As I drank more, my desire to drink increased and became a physical, mental, and spiritual disease. I could not accept the most important and urgent part of my life – that I am an alcoholic and I cannot drink in safety. I tried prayer, going to church, but I felt that God had given up on me because I just could not stop drinking no matter how much I pleaded and begged. I refused to accept that I was powerless over alcohol and that my life had become unmanageable. I didn’t realize until much later how broken I was on the inside, and how I was trying to play God myself by dictating my terms and conditions for controlling my drinking. I forgot that God is love – and that God loves me no matter what because God is loving and generous, not because of anything I do or do not do. Yet that is more about steps 2 and 3, “came to believe in a higher power greater than ourselves” and “turned our lives over to the care of God, as we understood God.” In order to get to that good stuff, in order to open myself to the sunlight of the spirit, I had to accept that I was alcoholic.  I fought it for so many years, until finally, broken and afraid and out of options, I knew I needed help – from the rooms of the twelve steps.

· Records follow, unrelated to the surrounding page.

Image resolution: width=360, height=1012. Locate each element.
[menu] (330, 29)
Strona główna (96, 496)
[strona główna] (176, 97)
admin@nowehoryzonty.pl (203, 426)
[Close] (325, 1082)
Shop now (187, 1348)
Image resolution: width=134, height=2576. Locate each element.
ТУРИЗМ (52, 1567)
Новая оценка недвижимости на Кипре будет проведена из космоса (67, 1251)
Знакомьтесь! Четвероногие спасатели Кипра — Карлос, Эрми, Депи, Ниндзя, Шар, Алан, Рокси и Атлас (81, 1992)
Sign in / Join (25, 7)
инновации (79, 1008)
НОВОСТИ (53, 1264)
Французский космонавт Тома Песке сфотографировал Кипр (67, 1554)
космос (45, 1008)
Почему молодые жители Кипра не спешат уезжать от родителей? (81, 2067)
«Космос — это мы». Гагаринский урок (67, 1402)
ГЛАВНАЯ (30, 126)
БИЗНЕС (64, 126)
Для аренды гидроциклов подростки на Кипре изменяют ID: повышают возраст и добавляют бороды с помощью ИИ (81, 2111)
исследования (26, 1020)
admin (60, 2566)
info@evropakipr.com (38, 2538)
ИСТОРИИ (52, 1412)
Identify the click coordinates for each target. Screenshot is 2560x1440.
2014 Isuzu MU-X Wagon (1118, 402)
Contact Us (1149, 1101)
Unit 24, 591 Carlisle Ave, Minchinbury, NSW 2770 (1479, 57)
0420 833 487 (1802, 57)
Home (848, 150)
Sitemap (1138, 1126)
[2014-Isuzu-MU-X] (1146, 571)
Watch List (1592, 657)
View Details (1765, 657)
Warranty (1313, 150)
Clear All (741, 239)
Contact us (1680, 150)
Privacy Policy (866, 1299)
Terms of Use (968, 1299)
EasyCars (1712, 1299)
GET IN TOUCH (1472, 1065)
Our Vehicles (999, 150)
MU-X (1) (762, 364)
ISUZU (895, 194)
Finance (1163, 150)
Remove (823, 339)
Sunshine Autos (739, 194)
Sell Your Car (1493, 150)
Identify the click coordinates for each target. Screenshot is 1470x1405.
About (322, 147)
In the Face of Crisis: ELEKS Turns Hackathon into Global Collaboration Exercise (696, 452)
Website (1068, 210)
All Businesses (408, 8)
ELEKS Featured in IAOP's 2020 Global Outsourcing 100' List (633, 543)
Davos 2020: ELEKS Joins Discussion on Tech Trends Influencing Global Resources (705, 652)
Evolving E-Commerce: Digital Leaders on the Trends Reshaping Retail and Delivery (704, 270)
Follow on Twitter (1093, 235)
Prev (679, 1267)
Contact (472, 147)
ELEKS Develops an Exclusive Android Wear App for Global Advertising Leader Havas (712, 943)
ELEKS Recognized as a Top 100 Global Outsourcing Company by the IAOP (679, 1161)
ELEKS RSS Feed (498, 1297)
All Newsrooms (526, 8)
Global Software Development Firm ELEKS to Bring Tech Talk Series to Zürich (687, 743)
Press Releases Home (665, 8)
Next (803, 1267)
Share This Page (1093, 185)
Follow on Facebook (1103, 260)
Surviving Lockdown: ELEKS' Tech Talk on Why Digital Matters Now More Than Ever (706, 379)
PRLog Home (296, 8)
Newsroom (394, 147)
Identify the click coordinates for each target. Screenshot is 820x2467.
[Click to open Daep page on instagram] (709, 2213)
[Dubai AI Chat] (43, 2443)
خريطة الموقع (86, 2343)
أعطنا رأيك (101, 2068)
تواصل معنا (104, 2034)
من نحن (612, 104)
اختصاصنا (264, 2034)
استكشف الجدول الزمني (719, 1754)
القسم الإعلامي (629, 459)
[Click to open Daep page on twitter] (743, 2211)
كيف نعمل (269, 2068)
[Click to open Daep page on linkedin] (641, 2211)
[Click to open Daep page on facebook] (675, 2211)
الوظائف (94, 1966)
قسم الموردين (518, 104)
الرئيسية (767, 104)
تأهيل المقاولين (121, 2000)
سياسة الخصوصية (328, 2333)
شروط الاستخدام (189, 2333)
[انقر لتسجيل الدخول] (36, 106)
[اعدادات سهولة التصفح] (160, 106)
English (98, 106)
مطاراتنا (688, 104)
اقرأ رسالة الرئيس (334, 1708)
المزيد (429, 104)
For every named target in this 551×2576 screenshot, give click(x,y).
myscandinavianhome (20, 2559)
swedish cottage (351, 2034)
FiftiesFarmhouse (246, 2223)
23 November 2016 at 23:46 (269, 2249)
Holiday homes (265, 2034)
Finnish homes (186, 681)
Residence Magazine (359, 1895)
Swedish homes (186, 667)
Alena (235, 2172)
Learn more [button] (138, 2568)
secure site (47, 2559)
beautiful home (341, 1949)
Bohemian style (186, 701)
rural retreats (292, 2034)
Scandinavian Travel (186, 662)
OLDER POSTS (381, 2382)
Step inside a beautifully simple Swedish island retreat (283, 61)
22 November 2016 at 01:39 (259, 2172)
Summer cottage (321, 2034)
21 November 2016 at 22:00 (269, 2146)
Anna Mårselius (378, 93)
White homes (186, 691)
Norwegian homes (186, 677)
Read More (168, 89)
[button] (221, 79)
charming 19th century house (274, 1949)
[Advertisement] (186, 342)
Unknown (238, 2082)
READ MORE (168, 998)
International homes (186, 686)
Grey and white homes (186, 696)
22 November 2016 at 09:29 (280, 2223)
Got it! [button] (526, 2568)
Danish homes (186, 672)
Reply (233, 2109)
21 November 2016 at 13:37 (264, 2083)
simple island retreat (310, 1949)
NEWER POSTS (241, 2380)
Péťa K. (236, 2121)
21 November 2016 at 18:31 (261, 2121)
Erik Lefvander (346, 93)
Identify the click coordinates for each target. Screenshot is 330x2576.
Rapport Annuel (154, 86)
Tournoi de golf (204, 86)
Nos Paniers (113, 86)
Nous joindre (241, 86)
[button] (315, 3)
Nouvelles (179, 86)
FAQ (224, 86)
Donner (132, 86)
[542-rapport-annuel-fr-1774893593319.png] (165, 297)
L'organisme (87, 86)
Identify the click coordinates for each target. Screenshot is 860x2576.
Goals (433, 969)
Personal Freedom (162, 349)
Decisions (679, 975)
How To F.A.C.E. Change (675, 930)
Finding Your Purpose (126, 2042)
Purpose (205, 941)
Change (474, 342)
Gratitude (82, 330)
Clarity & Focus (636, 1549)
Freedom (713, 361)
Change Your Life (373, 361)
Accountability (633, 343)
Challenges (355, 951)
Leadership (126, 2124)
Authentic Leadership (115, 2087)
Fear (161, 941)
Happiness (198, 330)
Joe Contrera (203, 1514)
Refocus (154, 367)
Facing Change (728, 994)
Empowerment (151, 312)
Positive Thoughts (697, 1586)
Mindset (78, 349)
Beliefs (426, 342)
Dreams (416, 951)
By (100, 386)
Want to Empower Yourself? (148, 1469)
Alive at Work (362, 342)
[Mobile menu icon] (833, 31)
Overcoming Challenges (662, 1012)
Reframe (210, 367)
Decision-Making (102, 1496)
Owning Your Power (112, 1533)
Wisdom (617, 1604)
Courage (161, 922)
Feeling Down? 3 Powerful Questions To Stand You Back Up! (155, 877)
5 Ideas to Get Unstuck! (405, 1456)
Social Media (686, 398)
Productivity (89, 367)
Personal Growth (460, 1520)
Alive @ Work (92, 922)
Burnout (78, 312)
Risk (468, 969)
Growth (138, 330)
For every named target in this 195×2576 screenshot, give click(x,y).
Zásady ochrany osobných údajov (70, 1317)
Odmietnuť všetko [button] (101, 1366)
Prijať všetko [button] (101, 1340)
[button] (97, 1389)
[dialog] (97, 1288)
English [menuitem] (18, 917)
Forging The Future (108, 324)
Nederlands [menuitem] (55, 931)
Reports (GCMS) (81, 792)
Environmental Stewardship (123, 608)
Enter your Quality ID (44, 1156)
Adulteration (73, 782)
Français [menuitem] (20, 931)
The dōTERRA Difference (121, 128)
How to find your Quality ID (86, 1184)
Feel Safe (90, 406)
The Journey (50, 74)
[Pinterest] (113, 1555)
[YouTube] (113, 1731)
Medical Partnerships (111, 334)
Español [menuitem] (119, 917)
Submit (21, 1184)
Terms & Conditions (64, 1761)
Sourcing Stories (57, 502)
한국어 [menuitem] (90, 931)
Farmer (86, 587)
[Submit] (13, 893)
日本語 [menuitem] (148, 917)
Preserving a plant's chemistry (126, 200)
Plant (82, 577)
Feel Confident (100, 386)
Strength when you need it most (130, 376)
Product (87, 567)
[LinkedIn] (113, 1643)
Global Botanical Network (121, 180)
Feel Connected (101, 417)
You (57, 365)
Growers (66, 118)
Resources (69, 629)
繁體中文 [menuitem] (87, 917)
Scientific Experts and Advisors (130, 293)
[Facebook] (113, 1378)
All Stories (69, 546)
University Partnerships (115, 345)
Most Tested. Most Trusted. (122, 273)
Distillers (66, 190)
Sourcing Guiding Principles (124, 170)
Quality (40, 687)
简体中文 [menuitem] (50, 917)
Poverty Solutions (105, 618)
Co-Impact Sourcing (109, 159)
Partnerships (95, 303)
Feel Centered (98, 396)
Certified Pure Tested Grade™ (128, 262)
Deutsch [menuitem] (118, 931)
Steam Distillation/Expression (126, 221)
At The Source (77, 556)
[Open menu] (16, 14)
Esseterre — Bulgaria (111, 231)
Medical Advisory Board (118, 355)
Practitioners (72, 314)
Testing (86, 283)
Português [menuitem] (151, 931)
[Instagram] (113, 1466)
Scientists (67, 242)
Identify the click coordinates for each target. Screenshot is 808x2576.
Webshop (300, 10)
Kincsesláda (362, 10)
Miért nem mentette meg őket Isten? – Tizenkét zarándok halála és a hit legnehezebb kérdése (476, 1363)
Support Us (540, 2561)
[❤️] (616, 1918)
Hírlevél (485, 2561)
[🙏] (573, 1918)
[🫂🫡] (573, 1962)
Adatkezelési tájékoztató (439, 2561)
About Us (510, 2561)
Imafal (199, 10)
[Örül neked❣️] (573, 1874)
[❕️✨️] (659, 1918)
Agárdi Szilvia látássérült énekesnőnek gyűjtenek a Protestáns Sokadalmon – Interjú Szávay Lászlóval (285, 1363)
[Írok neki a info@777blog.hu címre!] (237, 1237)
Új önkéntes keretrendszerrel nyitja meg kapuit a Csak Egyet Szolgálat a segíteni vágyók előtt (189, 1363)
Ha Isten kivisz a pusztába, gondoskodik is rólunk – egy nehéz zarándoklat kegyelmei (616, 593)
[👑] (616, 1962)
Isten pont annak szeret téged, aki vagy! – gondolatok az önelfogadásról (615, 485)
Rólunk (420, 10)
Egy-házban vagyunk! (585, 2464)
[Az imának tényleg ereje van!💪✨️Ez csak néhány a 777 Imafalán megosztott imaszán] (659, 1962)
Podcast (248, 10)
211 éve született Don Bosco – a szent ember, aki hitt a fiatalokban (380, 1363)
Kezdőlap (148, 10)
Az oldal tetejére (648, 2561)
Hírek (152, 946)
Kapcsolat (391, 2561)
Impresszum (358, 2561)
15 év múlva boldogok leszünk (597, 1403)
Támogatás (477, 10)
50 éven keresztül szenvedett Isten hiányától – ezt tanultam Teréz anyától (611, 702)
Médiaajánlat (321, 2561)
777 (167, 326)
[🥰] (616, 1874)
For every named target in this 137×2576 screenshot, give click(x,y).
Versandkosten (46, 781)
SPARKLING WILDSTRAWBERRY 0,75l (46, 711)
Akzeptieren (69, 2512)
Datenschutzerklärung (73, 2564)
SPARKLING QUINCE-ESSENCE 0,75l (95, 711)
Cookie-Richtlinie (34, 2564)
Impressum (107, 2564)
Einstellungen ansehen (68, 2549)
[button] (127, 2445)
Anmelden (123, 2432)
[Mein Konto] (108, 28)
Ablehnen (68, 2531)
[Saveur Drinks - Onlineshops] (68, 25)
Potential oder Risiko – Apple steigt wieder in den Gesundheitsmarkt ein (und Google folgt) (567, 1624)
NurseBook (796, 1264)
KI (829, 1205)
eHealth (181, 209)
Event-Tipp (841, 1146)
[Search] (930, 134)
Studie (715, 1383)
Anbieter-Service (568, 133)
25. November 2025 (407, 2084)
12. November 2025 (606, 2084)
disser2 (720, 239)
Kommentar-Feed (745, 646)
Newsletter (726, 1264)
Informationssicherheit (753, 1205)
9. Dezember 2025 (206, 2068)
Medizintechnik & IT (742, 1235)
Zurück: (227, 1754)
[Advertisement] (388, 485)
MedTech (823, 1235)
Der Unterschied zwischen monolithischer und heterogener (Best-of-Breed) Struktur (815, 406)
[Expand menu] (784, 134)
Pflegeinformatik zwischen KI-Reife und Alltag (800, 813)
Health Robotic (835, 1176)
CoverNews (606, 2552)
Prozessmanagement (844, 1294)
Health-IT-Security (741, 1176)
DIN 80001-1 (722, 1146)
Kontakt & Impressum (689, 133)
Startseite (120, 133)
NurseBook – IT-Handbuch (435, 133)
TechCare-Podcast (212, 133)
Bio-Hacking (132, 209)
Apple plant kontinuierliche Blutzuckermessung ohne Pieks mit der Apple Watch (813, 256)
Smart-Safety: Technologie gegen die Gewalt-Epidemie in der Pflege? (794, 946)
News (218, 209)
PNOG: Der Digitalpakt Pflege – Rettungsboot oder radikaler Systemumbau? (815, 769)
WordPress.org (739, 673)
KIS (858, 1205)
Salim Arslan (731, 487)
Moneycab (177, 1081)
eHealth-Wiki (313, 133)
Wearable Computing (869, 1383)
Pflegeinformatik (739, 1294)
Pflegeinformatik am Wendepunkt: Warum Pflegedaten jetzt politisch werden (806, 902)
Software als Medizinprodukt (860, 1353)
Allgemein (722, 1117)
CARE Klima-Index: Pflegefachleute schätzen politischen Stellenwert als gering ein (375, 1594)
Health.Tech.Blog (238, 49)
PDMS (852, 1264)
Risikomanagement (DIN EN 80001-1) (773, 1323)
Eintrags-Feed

When I keep my sobriety and recovery first, I always have a touchstone for acceptance.  When I remember to accept, over and over again, that I am powerless over alcohol and my life has become unmanageable, I remember I also have a solution.  When I face the situations in the day, I remember this powerlessness, as well as the capacity to take the action that is mine to take. Today, when I feel uncomfortable about the word “Acceptance,” I realize I have work to do.  When I am spiritually fit and connected with God and my program, the word “acceptance” is another word, another tool, just part of life.  When I am out of sorts and off the beam, the word “acceptance” makes me want to throw up and fight and run away. Today, I notice this in my body and remember again that oh yes, I must need to accept something. How can  I do that when my head is crowded with disturbance? I can go to a meeting, call my sponsor, call my sponsees, ask for help from another person in recovery. I can read some program literature and take deep breaths to quiet that disturbance within me. I can pray. I always have my higher power, whom I choose to call God. Today I realize that I have to accept that I am responsible for my own sobriety and recovery, as well as my own physical, emotional, mental, and spiritual well-being. That does not mean I can do it on my own – absolutely not! Yet, I cannot rely on other people to take care of me – that is a holdover from my old childlike fantasies from long ago. I cannot rely on other particular humans, but I sure can trust that God has put some human in my path who can help me. And when I accept that, I open myself to the light and love of my higher power, and I feel hope and relief. I am so grateful to be sober today.